Question 6.7: Compute the moment of inertia of the fabricated I-beam shape...
Compute the moment of inertia of the fabricated I-beam shape shown in Figure 6–16 with respect to its centroidal axis. The shape is formed by welding four standard 100×100×10 angles to a 10 × 400 mm vertical plate.
Objective Compute the moment of inertia.
Given Shape shown in Figure 6–16; for each angle,
I = 1.8 × 10^{6} mm^{4} ; A = 1900 mm² (from Appendix A–5(c)).

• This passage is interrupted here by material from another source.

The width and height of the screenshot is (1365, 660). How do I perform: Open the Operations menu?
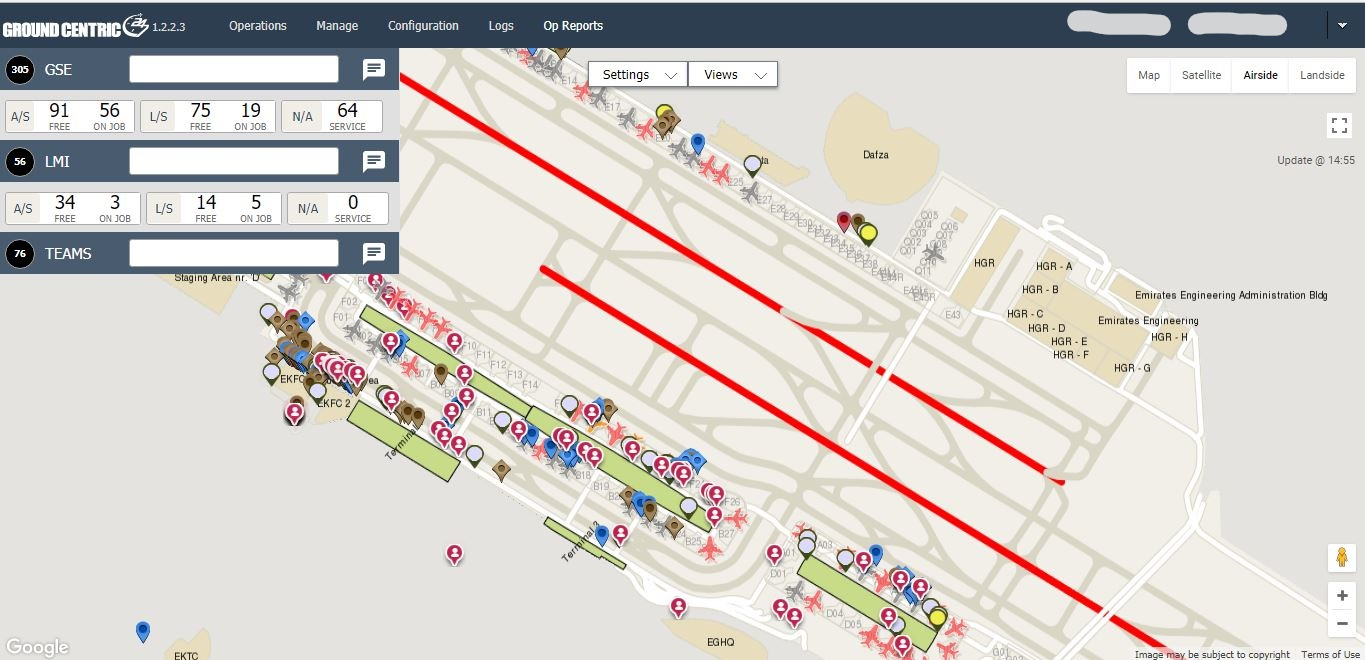click(x=258, y=26)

Analysis Use the General Procedure listed earlier in this section. As step 1, we can consider the vertical plate to be part 1. Since the angles are all the same and placed on an equal distance from the centroid of the composite shape, we can compute key values for one angle and multiply the results by 4. The location of the angles places the flat faces even with the top and bottom of the vertical plate. The location of the centroid of each angle is then 28.7 mm from the top or bottom, based on the location of the centroid of the angles themselves, as listed in Appendix A–5(c).
For steps 2 and 3, the centroid is coincident with the centroid of the I-beam because the composite shape is symmetrical. Thus, \bar{Y} = 200 mm, or one-half of the total height of the composite shape. No separate calculation of \bar{Y} is needed.
Results The following table summarizes the complete set of data used in steps 4 through 7 to compute the total moment of inertia with respect to the centroid of the beam shape. Some of the data are shown also in Figure 6–16. Comments are given here to show the manner of
arriving at certain data. The second line of the table, shown in italics, gives data for one angle for reference only. Line 3 gives the data for all four angles. Then the final results are found by summing lines 1 and 3:
Step 4. For the vertical rectangular plate,
I_{1} = bh^{3}/12 = (10)(400)^{3}/12 = 5.33 \times 10^{7} mm^{4}
Step 5. Distance from the overall centroid to the centroid of each part
d_{1} = 0.0 in. because the centroids arecoincident
d_{2} = 200 – 28.7 = 171.3 mm
Step 6. Transfer term for each part
A_{1}d_{1}^{2} = 0.0 because d_{1} = 0.0
A_{2}d_{2}^{2} = A_{3}d_{3}^{2} = (1900)(171.3)^{2} = 558 \times 10^{7} mm^{4}
Step 7. Total moment of inertia
I_{T} = 5.33 \times 10^{7} +4[1.8 \times 10^{6} + 1900(171.3)^{2}]
I_{T} = 5.33 \times 10^{7} +2.30 \times 10^{8} = 2.83 \times 10^{8}
Comment Approximately 80% of the total value of moment of inertia is contributed by the four angles.